Is there a way to ‘detect’ what exceptions function/method raises? Examplifying:
def foo():
print 'inside foo, next calling bar()'
_bar()
_baz()
# lots of other methods calls which raise other legitimate exceptions
def _bar():
raise my_exceptions.NotFound
def _baz():
raise my_exceptions.BadRequest
so, supposing that foo is part of my API and I need to document it, is there a way to get all exceptions that can be raised from it?
Just to be clear I don’t want to handle those exceptions, they are supposed to happen (when a resource is not found or the request is malformed for instance).
I’m thinking to create some tool that transform that sequence of code in something ‘inline’ like:
def foo():
print 'inside foo, next calling bar()'
# what _bar() does
raise my_exceptions.NotFound
# what _baz() does
raise my_exceptions.BadRequest
# lots of other methods calls which raise other legitimate exceptions
Is there anything that can help me detect that instead of navigate through each method call? (Which goes deep into several files.)
You can’t reasonably do this with Python, for a few reasons:
1) The Python primitives don’t document precisely what exceptions they can throw.
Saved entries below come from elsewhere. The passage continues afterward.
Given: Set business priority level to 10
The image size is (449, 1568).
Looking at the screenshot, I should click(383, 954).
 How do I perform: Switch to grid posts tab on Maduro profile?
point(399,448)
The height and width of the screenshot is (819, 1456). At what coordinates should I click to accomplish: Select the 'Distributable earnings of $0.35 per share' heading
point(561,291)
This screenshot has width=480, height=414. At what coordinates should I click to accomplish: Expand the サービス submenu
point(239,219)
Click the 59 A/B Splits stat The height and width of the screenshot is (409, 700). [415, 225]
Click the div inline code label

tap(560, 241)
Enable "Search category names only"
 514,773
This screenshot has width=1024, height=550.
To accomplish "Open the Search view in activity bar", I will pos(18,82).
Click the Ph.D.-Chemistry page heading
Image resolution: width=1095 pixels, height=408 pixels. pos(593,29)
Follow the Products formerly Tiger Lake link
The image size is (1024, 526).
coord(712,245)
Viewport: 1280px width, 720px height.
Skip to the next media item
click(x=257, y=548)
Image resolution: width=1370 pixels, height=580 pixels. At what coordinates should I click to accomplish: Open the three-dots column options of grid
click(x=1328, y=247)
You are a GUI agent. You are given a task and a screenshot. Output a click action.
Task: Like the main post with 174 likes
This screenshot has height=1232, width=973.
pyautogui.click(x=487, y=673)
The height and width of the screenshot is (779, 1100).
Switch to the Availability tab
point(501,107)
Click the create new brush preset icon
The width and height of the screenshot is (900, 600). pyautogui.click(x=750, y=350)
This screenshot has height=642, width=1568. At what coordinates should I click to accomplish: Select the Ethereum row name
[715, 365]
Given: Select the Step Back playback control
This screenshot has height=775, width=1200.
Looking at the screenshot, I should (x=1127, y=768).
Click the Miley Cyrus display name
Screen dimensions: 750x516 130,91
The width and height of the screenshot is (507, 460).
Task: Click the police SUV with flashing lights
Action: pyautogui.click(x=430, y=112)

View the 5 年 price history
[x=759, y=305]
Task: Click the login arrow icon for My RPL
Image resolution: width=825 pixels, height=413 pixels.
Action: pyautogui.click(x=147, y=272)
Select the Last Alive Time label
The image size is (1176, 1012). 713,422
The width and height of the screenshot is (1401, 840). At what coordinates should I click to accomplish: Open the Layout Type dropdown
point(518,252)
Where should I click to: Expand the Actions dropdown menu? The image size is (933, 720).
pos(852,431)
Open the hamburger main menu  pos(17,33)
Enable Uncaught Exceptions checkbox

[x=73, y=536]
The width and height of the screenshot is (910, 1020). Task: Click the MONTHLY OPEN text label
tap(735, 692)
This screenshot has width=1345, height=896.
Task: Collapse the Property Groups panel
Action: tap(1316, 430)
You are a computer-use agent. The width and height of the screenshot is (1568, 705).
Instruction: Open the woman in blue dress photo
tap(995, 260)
The Python ethos is that anything can throw any exception at any time.
2) Python’s dynamic nature makes it very difficult to statically analyze code at all, it’s pretty much impossible to know what code “might” do.
3) All sorts of uninteresting exceptions would have to be in the list, for example, if you have
self.foo, then it could raise AttributeError. It would take a very sophisticated analyzer to figure out thatfoomust exist.